> DESCRIPTION OF THE TASK: Retype the records exactly, with nothing added or dropped.

(Records drawn from a dataset)
────────────────

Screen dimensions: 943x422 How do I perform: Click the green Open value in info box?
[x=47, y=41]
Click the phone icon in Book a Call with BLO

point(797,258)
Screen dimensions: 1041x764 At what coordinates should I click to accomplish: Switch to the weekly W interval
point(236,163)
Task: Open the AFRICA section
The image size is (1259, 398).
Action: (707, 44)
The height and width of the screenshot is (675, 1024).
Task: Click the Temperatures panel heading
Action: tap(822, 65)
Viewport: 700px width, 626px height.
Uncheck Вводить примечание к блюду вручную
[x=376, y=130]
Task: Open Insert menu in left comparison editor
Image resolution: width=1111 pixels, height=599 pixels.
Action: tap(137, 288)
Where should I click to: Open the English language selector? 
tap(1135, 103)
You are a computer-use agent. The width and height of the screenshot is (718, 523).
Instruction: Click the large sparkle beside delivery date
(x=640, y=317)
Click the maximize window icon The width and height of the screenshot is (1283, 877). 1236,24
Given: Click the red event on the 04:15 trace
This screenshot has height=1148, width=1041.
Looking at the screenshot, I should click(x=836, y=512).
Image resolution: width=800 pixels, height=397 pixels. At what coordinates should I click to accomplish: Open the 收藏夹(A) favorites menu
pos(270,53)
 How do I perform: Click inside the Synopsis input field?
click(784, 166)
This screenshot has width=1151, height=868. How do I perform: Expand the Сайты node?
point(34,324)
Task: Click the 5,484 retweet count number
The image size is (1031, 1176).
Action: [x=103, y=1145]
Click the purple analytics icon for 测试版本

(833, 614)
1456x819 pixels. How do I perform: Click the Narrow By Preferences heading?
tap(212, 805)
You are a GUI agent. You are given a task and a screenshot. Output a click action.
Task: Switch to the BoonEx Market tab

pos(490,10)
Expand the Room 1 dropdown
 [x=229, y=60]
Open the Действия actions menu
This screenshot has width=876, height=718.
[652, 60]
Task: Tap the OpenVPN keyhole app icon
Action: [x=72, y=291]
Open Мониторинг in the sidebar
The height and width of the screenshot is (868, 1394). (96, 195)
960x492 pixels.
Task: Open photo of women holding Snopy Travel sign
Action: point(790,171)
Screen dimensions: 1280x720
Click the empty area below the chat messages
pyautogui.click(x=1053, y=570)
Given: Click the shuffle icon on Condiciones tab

────────────────

> EXPECTED ANSWER:
Screen dimensions: 943x422 How do I perform: Click the green Open value in info box?
[x=47, y=41]
Click the phone icon in Book a Call with BLO

point(797,258)
Screen dimensions: 1041x764 At what coordinates should I click to accomplish: Switch to the weekly W interval
point(236,163)
Task: Open the AFRICA section
The image size is (1259, 398).
Action: (707, 44)
The height and width of the screenshot is (675, 1024).
Task: Click the Temperatures panel heading
Action: tap(822, 65)
Viewport: 700px width, 626px height.
Uncheck Вводить примечание к блюду вручную
[x=376, y=130]
Task: Open Insert menu in left comparison editor
Image resolution: width=1111 pixels, height=599 pixels.
Action: tap(137, 288)
Where should I click to: Open the English language selector? 
tap(1135, 103)
You are a computer-use agent. The width and height of the screenshot is (718, 523).
Instruction: Click the large sparkle beside delivery date
(x=640, y=317)
Click the maximize window icon The width and height of the screenshot is (1283, 877). 1236,24
Given: Click the red event on the 04:15 trace
This screenshot has height=1148, width=1041.
Looking at the screenshot, I should click(x=836, y=512).
Image resolution: width=800 pixels, height=397 pixels. At what coordinates should I click to accomplish: Open the 收藏夹(A) favorites menu
pos(270,53)
 How do I perform: Click inside the Synopsis input field?
click(784, 166)
This screenshot has width=1151, height=868. How do I perform: Expand the Сайты node?
point(34,324)
Task: Click the 5,484 retweet count number
The image size is (1031, 1176).
Action: [x=103, y=1145]
Click the purple analytics icon for 测试版本

(833, 614)
1456x819 pixels. How do I perform: Click the Narrow By Preferences heading?
tap(212, 805)
You are a GUI agent. You are given a task and a screenshot. Output a click action.
Task: Switch to the BoonEx Market tab

pos(490,10)
Expand the Room 1 dropdown
 [x=229, y=60]
Open the Действия actions menu
This screenshot has width=876, height=718.
[652, 60]
Task: Tap the OpenVPN keyhole app icon
Action: [x=72, y=291]
Open Мониторинг in the sidebar
The height and width of the screenshot is (868, 1394). (96, 195)
960x492 pixels.
Task: Open photo of women holding Snopy Travel sign
Action: point(790,171)
Screen dimensions: 1280x720
Click the empty area below the chat messages
pyautogui.click(x=1053, y=570)
Given: Click the shuffle icon on Condiciones tab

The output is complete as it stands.